── Data records ──
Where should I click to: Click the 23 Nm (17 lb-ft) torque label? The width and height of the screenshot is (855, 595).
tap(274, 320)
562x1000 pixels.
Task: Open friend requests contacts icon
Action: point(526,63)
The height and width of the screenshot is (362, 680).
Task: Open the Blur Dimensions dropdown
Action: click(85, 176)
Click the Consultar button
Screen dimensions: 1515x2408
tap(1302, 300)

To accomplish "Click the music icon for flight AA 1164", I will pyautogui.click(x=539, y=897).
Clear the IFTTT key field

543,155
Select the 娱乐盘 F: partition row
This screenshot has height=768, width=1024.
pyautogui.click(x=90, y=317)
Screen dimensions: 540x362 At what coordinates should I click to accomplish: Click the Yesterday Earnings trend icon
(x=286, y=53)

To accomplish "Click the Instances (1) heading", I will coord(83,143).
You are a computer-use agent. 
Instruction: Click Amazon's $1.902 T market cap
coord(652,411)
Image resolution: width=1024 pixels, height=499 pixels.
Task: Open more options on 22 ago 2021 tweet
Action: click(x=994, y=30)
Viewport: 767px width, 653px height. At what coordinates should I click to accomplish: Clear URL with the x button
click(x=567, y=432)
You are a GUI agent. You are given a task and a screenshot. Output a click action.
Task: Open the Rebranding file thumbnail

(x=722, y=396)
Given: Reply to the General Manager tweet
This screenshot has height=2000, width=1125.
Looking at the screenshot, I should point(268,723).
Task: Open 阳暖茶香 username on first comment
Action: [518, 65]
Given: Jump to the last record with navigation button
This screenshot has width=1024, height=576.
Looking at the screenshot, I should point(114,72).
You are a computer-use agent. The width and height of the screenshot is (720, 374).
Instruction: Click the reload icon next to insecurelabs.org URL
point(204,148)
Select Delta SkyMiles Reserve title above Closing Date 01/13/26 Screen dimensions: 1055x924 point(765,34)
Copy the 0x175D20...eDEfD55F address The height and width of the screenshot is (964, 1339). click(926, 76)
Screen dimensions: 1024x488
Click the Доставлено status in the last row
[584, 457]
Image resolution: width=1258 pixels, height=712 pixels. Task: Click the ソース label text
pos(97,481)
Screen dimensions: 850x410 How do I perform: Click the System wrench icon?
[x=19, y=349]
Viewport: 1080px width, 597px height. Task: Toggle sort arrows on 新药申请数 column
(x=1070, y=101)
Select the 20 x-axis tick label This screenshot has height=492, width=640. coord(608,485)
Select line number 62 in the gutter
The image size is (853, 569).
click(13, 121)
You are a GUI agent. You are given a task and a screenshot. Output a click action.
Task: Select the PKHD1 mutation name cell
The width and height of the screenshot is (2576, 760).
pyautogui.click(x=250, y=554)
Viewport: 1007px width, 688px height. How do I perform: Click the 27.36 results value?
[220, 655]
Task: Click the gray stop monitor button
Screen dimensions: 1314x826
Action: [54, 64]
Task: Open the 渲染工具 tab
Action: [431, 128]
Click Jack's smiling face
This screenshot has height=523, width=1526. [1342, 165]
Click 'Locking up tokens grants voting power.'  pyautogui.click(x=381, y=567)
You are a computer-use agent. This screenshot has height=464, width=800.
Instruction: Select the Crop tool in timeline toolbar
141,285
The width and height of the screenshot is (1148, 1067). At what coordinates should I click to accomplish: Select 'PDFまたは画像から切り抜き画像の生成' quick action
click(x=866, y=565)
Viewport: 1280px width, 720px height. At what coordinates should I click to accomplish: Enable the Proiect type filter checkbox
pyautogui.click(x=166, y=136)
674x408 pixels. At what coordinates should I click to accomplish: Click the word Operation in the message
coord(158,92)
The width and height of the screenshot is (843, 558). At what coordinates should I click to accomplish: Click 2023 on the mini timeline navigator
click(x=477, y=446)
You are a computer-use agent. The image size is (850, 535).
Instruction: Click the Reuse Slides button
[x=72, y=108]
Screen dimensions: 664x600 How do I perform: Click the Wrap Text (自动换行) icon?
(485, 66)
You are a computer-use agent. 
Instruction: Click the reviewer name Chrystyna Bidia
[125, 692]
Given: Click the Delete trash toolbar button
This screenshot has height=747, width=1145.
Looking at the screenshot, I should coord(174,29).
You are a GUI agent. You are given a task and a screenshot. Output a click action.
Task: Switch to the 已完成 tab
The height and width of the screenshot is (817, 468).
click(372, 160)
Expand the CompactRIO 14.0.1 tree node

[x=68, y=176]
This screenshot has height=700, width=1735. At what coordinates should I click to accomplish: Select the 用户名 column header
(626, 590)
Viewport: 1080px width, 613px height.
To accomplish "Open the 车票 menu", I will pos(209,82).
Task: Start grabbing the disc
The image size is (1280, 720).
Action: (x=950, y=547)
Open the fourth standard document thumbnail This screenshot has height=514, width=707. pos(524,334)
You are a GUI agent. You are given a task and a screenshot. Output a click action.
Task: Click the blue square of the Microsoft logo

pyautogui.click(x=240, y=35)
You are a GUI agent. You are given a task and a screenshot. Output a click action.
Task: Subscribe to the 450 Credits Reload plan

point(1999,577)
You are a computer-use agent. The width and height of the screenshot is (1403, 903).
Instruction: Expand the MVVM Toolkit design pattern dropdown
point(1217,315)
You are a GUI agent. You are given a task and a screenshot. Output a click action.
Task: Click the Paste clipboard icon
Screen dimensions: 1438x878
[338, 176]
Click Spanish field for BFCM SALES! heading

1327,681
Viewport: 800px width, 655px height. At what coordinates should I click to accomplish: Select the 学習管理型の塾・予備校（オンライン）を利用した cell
───
**Exercise**
Each record above needs to be set down again, word for word.

**Response area**
Where should I click to: Click the 23 Nm (17 lb-ft) torque label? The width and height of the screenshot is (855, 595).
tap(274, 320)
562x1000 pixels.
Task: Open friend requests contacts icon
Action: point(526,63)
The height and width of the screenshot is (362, 680).
Task: Open the Blur Dimensions dropdown
Action: click(85, 176)
Click the Consultar button
Screen dimensions: 1515x2408
tap(1302, 300)

To accomplish "Click the music icon for flight AA 1164", I will pyautogui.click(x=539, y=897).
Clear the IFTTT key field

543,155
Select the 娱乐盘 F: partition row
This screenshot has height=768, width=1024.
pyautogui.click(x=90, y=317)
Screen dimensions: 540x362 At what coordinates should I click to accomplish: Click the Yesterday Earnings trend icon
(x=286, y=53)

To accomplish "Click the Instances (1) heading", I will coord(83,143).
You are a computer-use agent. 
Instruction: Click Amazon's $1.902 T market cap
coord(652,411)
Image resolution: width=1024 pixels, height=499 pixels.
Task: Open more options on 22 ago 2021 tweet
Action: click(x=994, y=30)
Viewport: 767px width, 653px height. At what coordinates should I click to accomplish: Clear URL with the x button
click(x=567, y=432)
You are a GUI agent. You are given a task and a screenshot. Output a click action.
Task: Open the Rebranding file thumbnail

(x=722, y=396)
Given: Reply to the General Manager tweet
This screenshot has height=2000, width=1125.
Looking at the screenshot, I should point(268,723).
Task: Open 阳暖茶香 username on first comment
Action: [518, 65]
Given: Jump to the last record with navigation button
This screenshot has width=1024, height=576.
Looking at the screenshot, I should point(114,72).
You are a computer-use agent. The width and height of the screenshot is (720, 374).
Instruction: Click the reload icon next to insecurelabs.org URL
point(204,148)
Select Delta SkyMiles Reserve title above Closing Date 01/13/26 Screen dimensions: 1055x924 point(765,34)
Copy the 0x175D20...eDEfD55F address The height and width of the screenshot is (964, 1339). click(926, 76)
Screen dimensions: 1024x488
Click the Доставлено status in the last row
[584, 457]
Image resolution: width=1258 pixels, height=712 pixels. Task: Click the ソース label text
pos(97,481)
Screen dimensions: 850x410 How do I perform: Click the System wrench icon?
[x=19, y=349]
Viewport: 1080px width, 597px height. Task: Toggle sort arrows on 新药申请数 column
(x=1070, y=101)
Select the 20 x-axis tick label This screenshot has height=492, width=640. coord(608,485)
Select line number 62 in the gutter
The image size is (853, 569).
click(13, 121)
You are a GUI agent. You are given a task and a screenshot. Output a click action.
Task: Select the PKHD1 mutation name cell
The width and height of the screenshot is (2576, 760).
pyautogui.click(x=250, y=554)
Viewport: 1007px width, 688px height. How do I perform: Click the 27.36 results value?
[220, 655]
Task: Click the gray stop monitor button
Screen dimensions: 1314x826
Action: [54, 64]
Task: Open the 渲染工具 tab
Action: [431, 128]
Click Jack's smiling face
This screenshot has height=523, width=1526. [1342, 165]
Click 'Locking up tokens grants voting power.'  pyautogui.click(x=381, y=567)
You are a computer-use agent. This screenshot has height=464, width=800.
Instruction: Select the Crop tool in timeline toolbar
141,285
The width and height of the screenshot is (1148, 1067). At what coordinates should I click to accomplish: Select 'PDFまたは画像から切り抜き画像の生成' quick action
click(x=866, y=565)
Viewport: 1280px width, 720px height. At what coordinates should I click to accomplish: Enable the Proiect type filter checkbox
pyautogui.click(x=166, y=136)
674x408 pixels. At what coordinates should I click to accomplish: Click the word Operation in the message
coord(158,92)
The width and height of the screenshot is (843, 558). At what coordinates should I click to accomplish: Click 2023 on the mini timeline navigator
click(x=477, y=446)
You are a computer-use agent. The image size is (850, 535).
Instruction: Click the Reuse Slides button
[x=72, y=108]
Screen dimensions: 664x600 How do I perform: Click the Wrap Text (自动换行) icon?
(485, 66)
You are a computer-use agent. 
Instruction: Click the reviewer name Chrystyna Bidia
[125, 692]
Given: Click the Delete trash toolbar button
This screenshot has height=747, width=1145.
Looking at the screenshot, I should coord(174,29).
You are a GUI agent. You are given a task and a screenshot. Output a click action.
Task: Switch to the 已完成 tab
The height and width of the screenshot is (817, 468).
click(372, 160)
Expand the CompactRIO 14.0.1 tree node

[x=68, y=176]
This screenshot has height=700, width=1735. At what coordinates should I click to accomplish: Select the 用户名 column header
(626, 590)
Viewport: 1080px width, 613px height.
To accomplish "Open the 车票 menu", I will pos(209,82).
Task: Start grabbing the disc
The image size is (1280, 720).
Action: (x=950, y=547)
Open the fourth standard document thumbnail This screenshot has height=514, width=707. pos(524,334)
You are a GUI agent. You are given a task and a screenshot. Output a click action.
Task: Click the blue square of the Microsoft logo

pyautogui.click(x=240, y=35)
You are a GUI agent. You are given a task and a screenshot. Output a click action.
Task: Subscribe to the 450 Credits Reload plan

point(1999,577)
You are a computer-use agent. The width and height of the screenshot is (1403, 903).
Instruction: Expand the MVVM Toolkit design pattern dropdown
point(1217,315)
You are a GUI agent. You are given a task and a screenshot. Output a click action.
Task: Click the Paste clipboard icon
Screen dimensions: 1438x878
[338, 176]
Click Spanish field for BFCM SALES! heading

1327,681
Viewport: 800px width, 655px height. At what coordinates should I click to accomplish: Select the 学習管理型の塾・予備校（オンライン）を利用した cell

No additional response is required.